В сводках вермахта говорится о беспримерном героизме венского батальона — другими словами, это значит, что он был уничтожен. Приказ генерала о победоносной обороне означает, что у нас будет несколько дней затишья.
Итак, мы снова отправились на позиции, выяснять, что могут сделать для раненых врачи. В окопах лежат коричневые бугорки — тела убитых русских солдат. Над краем окопа — угловатый и мрачный — нависает остов подбитого вражеского танка. Мимо свистит шальная пуля. Стоит невообразимая тишина.
Находим капитана Хайдера. Над командным пунктом свисает гусеница застывшего русского танка.
«Он въехал буквально нам на голову — на накат командного пункта; мы заползли под стол, ожидая, что вот-вот к нам покатятся ручные гранаты. Танк проехал еще несколько метров и остановился. В это время наши снова стали стрелять. Танк соскользнул назад и остановился; он был подбит. Мы вздохнули с облегчением». Вот как врач батальона описал нам день, когда ситуация стала по-настоящему «тяжелой». Я хорошо помню этого врача — молодого венца с вечно широкой улыбкой. Позже он умер в лагере для военнопленных.
Наступило утро, и тишину разорвал гром «сталинских органов», гаубиц и пулеметов. Наша оборона дрогнула. С высот вокруг колхоза, где был отрезан генерал, и с обоих берегов реки на наши окопы обрушился шквал пулеметного огня. «Это был бег за жизнью», — сказал один из вырвавшихся из этого ада солдат.

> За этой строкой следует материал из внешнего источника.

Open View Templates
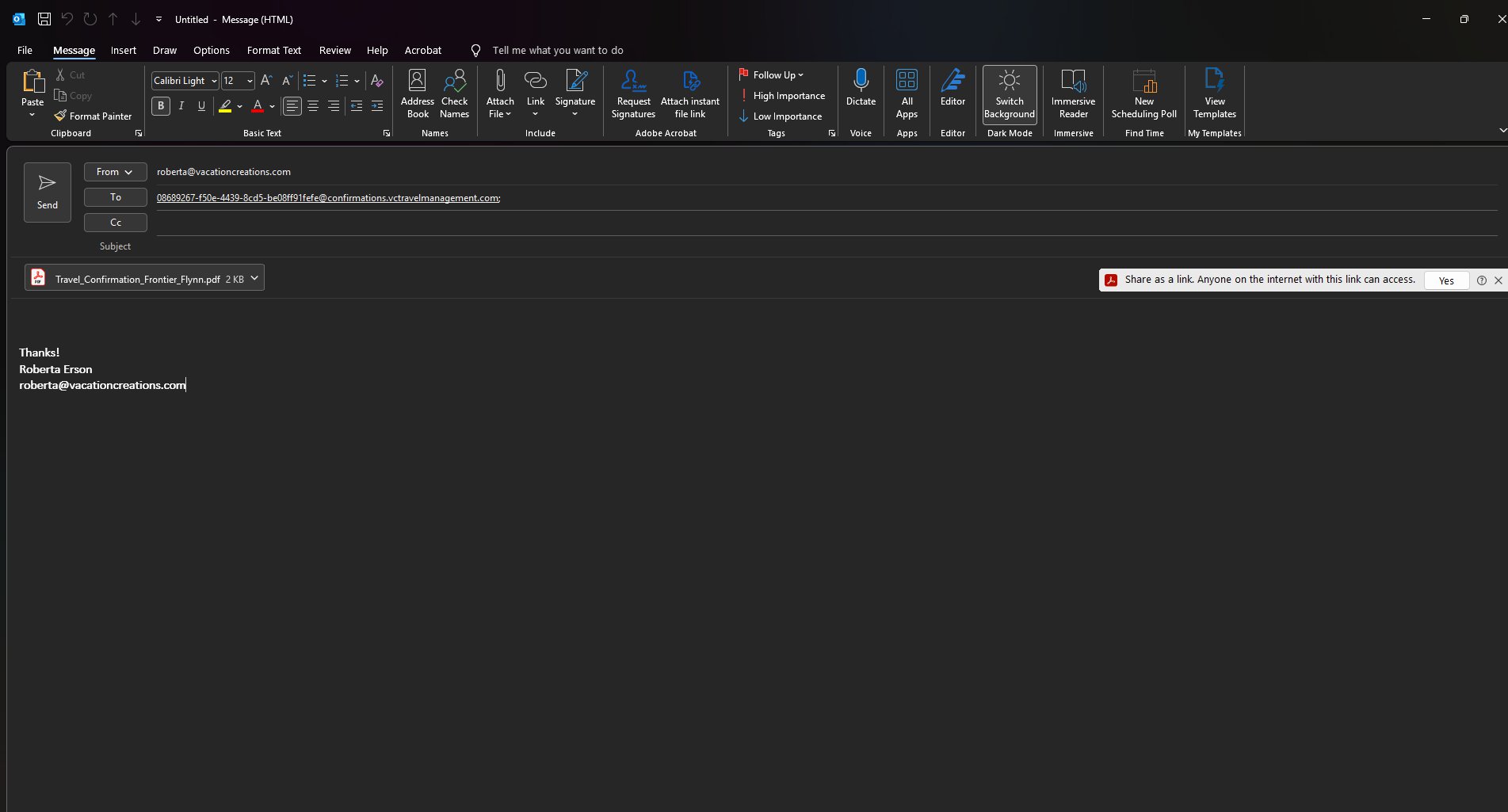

Позиции, на которых находился мой блиндаж, представляли собой западное ответвление полковой траншеи. Когда траншея заполнилась ранеными, они, наверное, даже не предполагали, что найдут здесь врача. Танк, прорвавшийся с юга, провалился в блиндаж; щепки, осколки стекла и холод лишили нас последних остатков иллюзии собственной безопасности. Раненые лежали на снегу, ожидая помощи. Мы наложили несколько повязок, когда приехали на санитарных машинах водители — Грош и Беллович. Кузова были прострелены насквозь во многих местах, но шасси и двигатели уцелели. Беллович, серьезный и немногословный, как всегда, спросил: «Куда?» — «В Гумрак». И они без лишних слов поехали. Беллович не был генеральским сыном и родился не в райских кущах Вахау. Он — потомственный венский рабочий, ненавидел войну, а в 1934 году лежал за пулеметом на баррикадах шуцбунда. Он спас сотни раненых солдат, провозил их на перевязочные пункты под огнем и сквозь позиции противника. Беллович без колебаний направил автомат на немецкого офицера, который хотел было запретить ему ехать за ранеными. Не растерялся он и когда один начальник госпиталя начал орать: «Почему раненых не привезли раньше?» Беллович невозмутимо ответил: «Осмелюсь доложить, раньше они еще не были ранеными». В тридцати шагах от русских позиций, под ружейно- пулеметным огнем, Беллович — с двумя пробитыми шинами — сумел развернуться и вывезти в тыл солдат с ранениями в голову и в живот. После этого он, Грога и Штробах отправились в Сталинград, за последними назначениями. С тех пор я их не видел и, наверное, уже никогда не увижу, но и никогда не забуду.